Exercise: Each record is to be written out exactly as it appears.

────────────────

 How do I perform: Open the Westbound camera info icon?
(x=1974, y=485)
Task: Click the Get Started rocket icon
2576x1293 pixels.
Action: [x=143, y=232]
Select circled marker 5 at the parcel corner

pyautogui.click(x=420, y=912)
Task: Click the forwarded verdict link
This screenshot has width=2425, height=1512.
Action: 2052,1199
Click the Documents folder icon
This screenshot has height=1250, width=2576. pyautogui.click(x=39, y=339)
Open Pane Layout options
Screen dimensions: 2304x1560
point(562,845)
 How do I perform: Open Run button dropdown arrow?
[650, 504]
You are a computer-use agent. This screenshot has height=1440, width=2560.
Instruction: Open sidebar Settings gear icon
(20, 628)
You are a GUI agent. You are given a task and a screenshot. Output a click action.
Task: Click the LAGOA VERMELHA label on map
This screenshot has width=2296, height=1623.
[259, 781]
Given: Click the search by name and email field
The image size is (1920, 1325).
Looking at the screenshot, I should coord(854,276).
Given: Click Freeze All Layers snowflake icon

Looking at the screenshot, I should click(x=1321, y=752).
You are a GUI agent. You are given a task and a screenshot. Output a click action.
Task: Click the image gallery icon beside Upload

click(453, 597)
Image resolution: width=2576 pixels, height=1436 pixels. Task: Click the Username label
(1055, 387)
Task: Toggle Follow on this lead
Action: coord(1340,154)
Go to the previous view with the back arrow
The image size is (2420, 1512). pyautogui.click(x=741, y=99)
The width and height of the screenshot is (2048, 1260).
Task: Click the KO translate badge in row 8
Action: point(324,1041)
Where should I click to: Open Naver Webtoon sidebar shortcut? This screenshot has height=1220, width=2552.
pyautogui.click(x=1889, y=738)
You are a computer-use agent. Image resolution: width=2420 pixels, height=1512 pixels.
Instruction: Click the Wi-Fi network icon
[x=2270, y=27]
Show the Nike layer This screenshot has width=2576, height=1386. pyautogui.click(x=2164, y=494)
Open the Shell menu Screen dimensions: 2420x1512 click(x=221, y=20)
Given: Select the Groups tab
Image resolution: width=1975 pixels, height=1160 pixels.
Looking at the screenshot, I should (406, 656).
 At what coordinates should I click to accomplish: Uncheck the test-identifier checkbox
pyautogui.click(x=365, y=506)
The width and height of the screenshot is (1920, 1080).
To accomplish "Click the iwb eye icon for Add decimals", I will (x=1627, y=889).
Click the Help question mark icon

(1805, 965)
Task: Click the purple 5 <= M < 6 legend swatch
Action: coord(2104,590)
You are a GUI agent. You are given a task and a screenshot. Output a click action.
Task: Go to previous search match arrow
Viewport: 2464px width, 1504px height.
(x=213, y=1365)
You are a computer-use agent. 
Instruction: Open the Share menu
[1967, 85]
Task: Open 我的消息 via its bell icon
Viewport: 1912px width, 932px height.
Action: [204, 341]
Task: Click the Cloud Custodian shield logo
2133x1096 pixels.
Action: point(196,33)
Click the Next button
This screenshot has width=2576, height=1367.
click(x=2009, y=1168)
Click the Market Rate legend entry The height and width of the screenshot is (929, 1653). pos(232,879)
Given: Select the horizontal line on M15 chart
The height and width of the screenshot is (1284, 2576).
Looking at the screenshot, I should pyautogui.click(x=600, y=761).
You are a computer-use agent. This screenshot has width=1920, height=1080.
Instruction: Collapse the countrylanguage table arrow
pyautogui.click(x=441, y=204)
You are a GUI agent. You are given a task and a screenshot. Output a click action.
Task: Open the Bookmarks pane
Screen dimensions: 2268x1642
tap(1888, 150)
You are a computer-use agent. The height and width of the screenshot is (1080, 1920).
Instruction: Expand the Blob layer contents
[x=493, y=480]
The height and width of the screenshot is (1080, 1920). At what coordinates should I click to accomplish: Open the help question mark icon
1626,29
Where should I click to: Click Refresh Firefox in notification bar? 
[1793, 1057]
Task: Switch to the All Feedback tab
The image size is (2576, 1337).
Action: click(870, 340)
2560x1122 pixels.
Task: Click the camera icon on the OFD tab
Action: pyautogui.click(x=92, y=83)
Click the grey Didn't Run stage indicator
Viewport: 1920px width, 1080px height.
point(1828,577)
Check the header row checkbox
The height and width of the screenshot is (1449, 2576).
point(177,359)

────────────────

Final answer:
 How do I perform: Open the Westbound camera info icon?
(x=1974, y=485)
Task: Click the Get Started rocket icon
2576x1293 pixels.
Action: [x=143, y=232]
Select circled marker 5 at the parcel corner

pyautogui.click(x=420, y=912)
Task: Click the forwarded verdict link
This screenshot has width=2425, height=1512.
Action: 2052,1199
Click the Documents folder icon
This screenshot has height=1250, width=2576. pyautogui.click(x=39, y=339)
Open Pane Layout options
Screen dimensions: 2304x1560
point(562,845)
 How do I perform: Open Run button dropdown arrow?
[650, 504]
You are a computer-use agent. This screenshot has height=1440, width=2560.
Instruction: Open sidebar Settings gear icon
(20, 628)
You are a GUI agent. You are given a task and a screenshot. Output a click action.
Task: Click the LAGOA VERMELHA label on map
This screenshot has width=2296, height=1623.
[259, 781]
Given: Click the search by name and email field
The image size is (1920, 1325).
Looking at the screenshot, I should coord(854,276).
Given: Click Freeze All Layers snowflake icon

Looking at the screenshot, I should click(x=1321, y=752).
You are a GUI agent. You are given a task and a screenshot. Output a click action.
Task: Click the image gallery icon beside Upload

click(453, 597)
Image resolution: width=2576 pixels, height=1436 pixels. Task: Click the Username label
(1055, 387)
Task: Toggle Follow on this lead
Action: coord(1340,154)
Go to the previous view with the back arrow
The image size is (2420, 1512). pyautogui.click(x=741, y=99)
The width and height of the screenshot is (2048, 1260).
Task: Click the KO translate badge in row 8
Action: point(324,1041)
Where should I click to: Open Naver Webtoon sidebar shortcut? This screenshot has height=1220, width=2552.
pyautogui.click(x=1889, y=738)
You are a computer-use agent. Image resolution: width=2420 pixels, height=1512 pixels.
Instruction: Click the Wi-Fi network icon
[x=2270, y=27]
Show the Nike layer This screenshot has width=2576, height=1386. pyautogui.click(x=2164, y=494)
Open the Shell menu Screen dimensions: 2420x1512 click(x=221, y=20)
Given: Select the Groups tab
Image resolution: width=1975 pixels, height=1160 pixels.
Looking at the screenshot, I should (406, 656).
 At what coordinates should I click to accomplish: Uncheck the test-identifier checkbox
pyautogui.click(x=365, y=506)
The width and height of the screenshot is (1920, 1080).
To accomplish "Click the iwb eye icon for Add decimals", I will (x=1627, y=889).
Click the Help question mark icon

(1805, 965)
Task: Click the purple 5 <= M < 6 legend swatch
Action: coord(2104,590)
You are a GUI agent. You are given a task and a screenshot. Output a click action.
Task: Go to previous search match arrow
Viewport: 2464px width, 1504px height.
(x=213, y=1365)
You are a computer-use agent. 
Instruction: Open the Share menu
[1967, 85]
Task: Open 我的消息 via its bell icon
Viewport: 1912px width, 932px height.
Action: [204, 341]
Task: Click the Cloud Custodian shield logo
2133x1096 pixels.
Action: point(196,33)
Click the Next button
This screenshot has width=2576, height=1367.
click(x=2009, y=1168)
Click the Market Rate legend entry The height and width of the screenshot is (929, 1653). pos(232,879)
Given: Select the horizontal line on M15 chart
The height and width of the screenshot is (1284, 2576).
Looking at the screenshot, I should pyautogui.click(x=600, y=761).
You are a computer-use agent. This screenshot has width=1920, height=1080.
Instruction: Collapse the countrylanguage table arrow
pyautogui.click(x=441, y=204)
You are a GUI agent. You are given a task and a screenshot. Output a click action.
Task: Open the Bookmarks pane
Screen dimensions: 2268x1642
tap(1888, 150)
You are a computer-use agent. The height and width of the screenshot is (1080, 1920).
Instruction: Expand the Blob layer contents
[x=493, y=480]
The height and width of the screenshot is (1080, 1920). At what coordinates should I click to accomplish: Open the help question mark icon
1626,29
Where should I click to: Click Refresh Firefox in notification bar? 
[1793, 1057]
Task: Switch to the All Feedback tab
The image size is (2576, 1337).
Action: click(870, 340)
2560x1122 pixels.
Task: Click the camera icon on the OFD tab
Action: pyautogui.click(x=92, y=83)
Click the grey Didn't Run stage indicator
Viewport: 1920px width, 1080px height.
point(1828,577)
Check the header row checkbox
The height and width of the screenshot is (1449, 2576).
point(177,359)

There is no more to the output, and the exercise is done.